Now, the green fever has trickled down into a local effort with organizations imploring individuals to make a difference and cut down on environmentally damaging practices. The National Geographic Green Guide offered these tips on going green without making major changes.


Go paperless. It saves paper and time checking the mail. Pay bills online with the click of a button or an automatic debit. About one billion trees' worth of paper are trashed each year in the U.S., and hard-copy bills alone generate almost 700,000 tons of waste and almost two million tons of carbon dioxide. You also won't feel guilty not recycling what you aren't getting.


Enjoy a certified wildlife habitat just by stepping out the back door. The National Wildlife Federation certifies yards, community gardens, school grounds and business sites through the "Garden for Wildlife" program, which looks for animal shelters and resources, the use of least-toxic pesticides and water conservation. Start creating a backyard where native species take haven. See nwf.org for details.
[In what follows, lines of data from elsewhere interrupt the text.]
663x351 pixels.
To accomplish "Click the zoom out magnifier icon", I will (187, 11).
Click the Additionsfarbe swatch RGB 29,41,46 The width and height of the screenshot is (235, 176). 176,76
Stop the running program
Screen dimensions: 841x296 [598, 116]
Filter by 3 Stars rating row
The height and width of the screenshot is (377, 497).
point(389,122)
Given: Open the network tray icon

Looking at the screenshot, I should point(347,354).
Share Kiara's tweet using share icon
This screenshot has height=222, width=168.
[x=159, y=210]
Talk to your office manager about greening the workplace and, for starters, print on both sides of the paper. Sending a memo or news release? Update your contact list asking if they have a preferred e-mail address and send it the electronic way.
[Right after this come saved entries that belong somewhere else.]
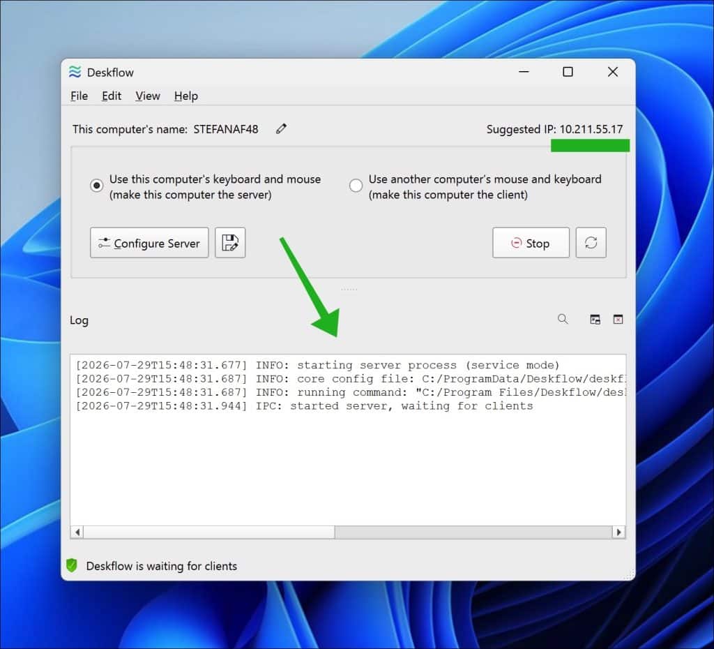Edit computer name with pencil icon
714x649 pixels.
[281, 129]
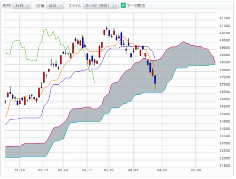Click the highest peak of the green line
Viewport: 236px width, 179px height.
click(46, 29)
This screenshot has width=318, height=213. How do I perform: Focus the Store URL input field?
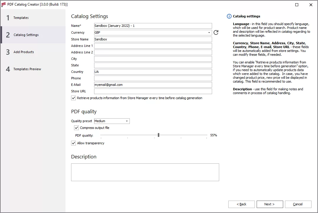[153, 91]
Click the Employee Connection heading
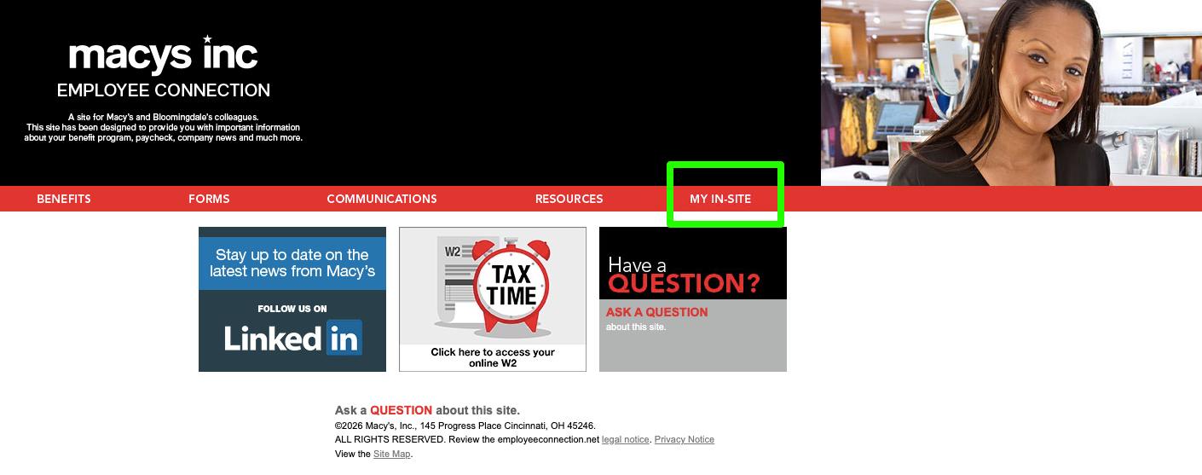 tap(163, 90)
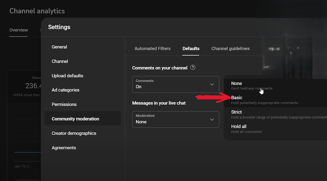Open General settings in the sidebar
Screen dimensions: 327x181
tap(59, 47)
Get your choo-choo on. Check out the train schedule before you plan your summer vacation. According to the Nature Conservancy, on a cross-country trip, a train emits only about 4 to 15 percent of the carbon dioxide that a plane does (and an automobile is not much better). May 10 marks the first National Train Day, so it's a good opportunity to give the rails a try.


Use every last drop. According to the Environmental Protection Agency's WaterSense program, Americans use an average of 170 gallons of water per day, and at least 36 states are anticipating local, regional or statewide water shortages by 2013. Conserve water by using an egg timer to shave time off your daily shower. If you listen to the radio while you lather, cut your routine down to one song. Put a cup or bucket down while you wait through the "warm-up" water to use on your garden or house plants.


Reuse plastic bottles or invest in one of dozens of different brands of reusable water bottles like Nalgene, Lexan or SIGG. They come in different sizes, colors and patterns and are all "virtually indestructible."